Mr. Robertson said:—At an early stage of the war Mr. H.G. Wells published a newspaper article to the effect that while we remained Free Traders we were determined in future to accord free entry only to the goods of those States which allowed it to us. The mere state of war, no doubt, predisposed many to assent to such theses who a few years before would have remembered that this was but the nominal position of the average protectionist of the three preceding generations. War being in itself the negation of Free Trade, the inevitable restrictions and the war temper alike prepared many to find reasons for continuing a restrictive policy when the war was over. When, therefore, the Committee of Lord Balfour of Burleigh published its report, suggesting a variety of reasons for setting up compromises in a tariffist direction, there were not wanting professed Free Traders who agreed that the small tariffs proposed would not do any harm, while others were even anxious to think that they might do good.
Yet the policy proposed by Lord Balfour’s Committee has not been adopted by the Coalition Government in anything like its entirety. Apart from the Dyestuffs Act, and such devices as the freeing of home-made sugar from excise, we have only had the Safeguarding of Industries Bill, a meticulously conditional measure, providing for the setting up of particular tariffs in respect of particular industries which may at a given moment be adjudged by special committees ad hoc to need special protection from what is loosely called “dumping.” And even the findings of these committees so far have testified above all things to the lack of any accepted set of principles of a protectionist character. Six thousand five hundred articles have been catalogued as theoretically liable to protective treatment, and some dozen have been actually protected. They have given protection to certain products and refused it to others; according it to fabric gloves and glass and aluminium goods and refusing it to dolls’ eyes and gold leaf.
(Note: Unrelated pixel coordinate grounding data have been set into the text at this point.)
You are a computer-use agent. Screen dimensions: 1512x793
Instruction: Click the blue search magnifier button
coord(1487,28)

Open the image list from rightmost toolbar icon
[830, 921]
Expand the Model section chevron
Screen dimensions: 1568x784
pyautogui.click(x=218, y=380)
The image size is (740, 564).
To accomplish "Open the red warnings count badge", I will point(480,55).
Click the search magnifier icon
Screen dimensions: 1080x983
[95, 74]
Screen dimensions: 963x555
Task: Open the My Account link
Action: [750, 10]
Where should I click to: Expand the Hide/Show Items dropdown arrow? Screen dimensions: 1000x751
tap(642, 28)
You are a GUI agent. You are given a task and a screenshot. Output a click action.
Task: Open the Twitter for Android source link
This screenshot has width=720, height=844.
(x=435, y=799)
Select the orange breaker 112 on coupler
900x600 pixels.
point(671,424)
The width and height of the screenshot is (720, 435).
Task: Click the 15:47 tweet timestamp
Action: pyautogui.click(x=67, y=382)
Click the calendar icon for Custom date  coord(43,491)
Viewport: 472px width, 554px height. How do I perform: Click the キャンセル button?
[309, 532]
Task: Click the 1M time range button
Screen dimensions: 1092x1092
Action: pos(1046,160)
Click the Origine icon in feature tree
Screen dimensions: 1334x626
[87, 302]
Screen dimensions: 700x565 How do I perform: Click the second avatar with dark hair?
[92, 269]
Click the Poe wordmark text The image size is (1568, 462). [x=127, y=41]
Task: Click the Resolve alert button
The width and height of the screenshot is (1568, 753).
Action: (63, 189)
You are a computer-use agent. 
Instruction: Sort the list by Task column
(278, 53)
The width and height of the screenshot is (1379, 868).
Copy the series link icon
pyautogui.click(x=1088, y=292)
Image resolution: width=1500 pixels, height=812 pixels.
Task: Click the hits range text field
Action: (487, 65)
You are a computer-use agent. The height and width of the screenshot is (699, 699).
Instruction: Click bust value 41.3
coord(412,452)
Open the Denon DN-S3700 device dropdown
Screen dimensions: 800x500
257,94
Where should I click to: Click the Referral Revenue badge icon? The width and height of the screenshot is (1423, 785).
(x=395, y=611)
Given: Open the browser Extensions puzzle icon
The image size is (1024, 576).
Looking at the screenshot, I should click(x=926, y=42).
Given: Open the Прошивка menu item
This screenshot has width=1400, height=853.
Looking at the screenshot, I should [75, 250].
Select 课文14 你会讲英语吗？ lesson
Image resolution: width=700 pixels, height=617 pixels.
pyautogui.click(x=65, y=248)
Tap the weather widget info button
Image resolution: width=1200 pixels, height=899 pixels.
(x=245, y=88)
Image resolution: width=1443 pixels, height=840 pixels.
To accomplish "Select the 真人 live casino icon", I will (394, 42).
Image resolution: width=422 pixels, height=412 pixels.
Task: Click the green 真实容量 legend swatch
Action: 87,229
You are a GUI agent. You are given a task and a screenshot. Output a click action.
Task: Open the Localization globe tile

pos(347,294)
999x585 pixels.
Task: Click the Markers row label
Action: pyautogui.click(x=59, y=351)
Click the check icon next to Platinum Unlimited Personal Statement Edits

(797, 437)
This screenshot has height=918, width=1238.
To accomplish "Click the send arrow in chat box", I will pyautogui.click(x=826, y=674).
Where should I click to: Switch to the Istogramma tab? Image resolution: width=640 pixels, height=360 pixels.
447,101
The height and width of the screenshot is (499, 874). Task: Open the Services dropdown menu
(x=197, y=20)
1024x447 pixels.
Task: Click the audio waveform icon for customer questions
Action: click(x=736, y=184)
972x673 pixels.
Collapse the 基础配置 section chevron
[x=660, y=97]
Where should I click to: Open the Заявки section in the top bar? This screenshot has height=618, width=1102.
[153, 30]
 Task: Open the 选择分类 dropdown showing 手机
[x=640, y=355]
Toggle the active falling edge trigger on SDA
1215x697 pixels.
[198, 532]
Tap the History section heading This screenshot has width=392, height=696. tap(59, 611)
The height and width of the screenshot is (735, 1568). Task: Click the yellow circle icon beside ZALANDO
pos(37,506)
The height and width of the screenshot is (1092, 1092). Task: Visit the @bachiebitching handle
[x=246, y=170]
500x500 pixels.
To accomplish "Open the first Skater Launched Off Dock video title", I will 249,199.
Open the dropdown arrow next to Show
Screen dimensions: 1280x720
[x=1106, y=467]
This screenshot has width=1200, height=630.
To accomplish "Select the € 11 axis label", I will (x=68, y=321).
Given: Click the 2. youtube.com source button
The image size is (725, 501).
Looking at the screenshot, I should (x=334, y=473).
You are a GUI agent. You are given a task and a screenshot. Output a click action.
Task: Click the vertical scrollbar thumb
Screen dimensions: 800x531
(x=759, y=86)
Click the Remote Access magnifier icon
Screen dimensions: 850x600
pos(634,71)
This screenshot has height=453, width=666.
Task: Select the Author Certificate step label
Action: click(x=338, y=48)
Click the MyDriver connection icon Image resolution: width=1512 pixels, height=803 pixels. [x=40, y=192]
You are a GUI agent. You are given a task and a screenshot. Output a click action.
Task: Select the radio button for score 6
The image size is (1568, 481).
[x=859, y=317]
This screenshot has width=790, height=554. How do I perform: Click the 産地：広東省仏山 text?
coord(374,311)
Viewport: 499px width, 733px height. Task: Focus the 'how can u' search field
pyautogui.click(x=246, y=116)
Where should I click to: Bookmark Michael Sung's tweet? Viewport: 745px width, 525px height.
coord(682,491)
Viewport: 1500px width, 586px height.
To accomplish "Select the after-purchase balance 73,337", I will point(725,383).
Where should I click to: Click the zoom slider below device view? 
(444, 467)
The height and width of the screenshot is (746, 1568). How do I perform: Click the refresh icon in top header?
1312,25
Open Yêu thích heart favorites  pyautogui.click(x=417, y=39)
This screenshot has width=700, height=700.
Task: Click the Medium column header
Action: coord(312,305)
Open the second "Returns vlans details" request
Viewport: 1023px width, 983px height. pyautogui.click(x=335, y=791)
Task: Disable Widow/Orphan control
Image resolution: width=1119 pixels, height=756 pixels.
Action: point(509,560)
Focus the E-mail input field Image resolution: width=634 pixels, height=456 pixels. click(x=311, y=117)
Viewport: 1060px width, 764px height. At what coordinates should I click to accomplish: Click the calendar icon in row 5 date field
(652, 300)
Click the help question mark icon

Finally, the decision in favour of a tariff on fabric gloves has evoked such a storm of protest from the textile manufacturers who export the yarns with which foreign fabric gloves are made, that even the Coalitionist press has avowed its nervousness. When a professed protectionist like Lord Derby, actually committed to this protectionist Act, declares that it will never do to protect one industry at the cost of injuring a much greater one, those of his party who have any foresight must begin to be apprehensive even when a House of Commons majority backs the Government, which, hard driven by its tariffists, decided to back its Tariff Committee against Lancashire. Protectionists are not much given to the searching study of statistics, but many of them have mastered the comparatively simple statistical process of counting votes.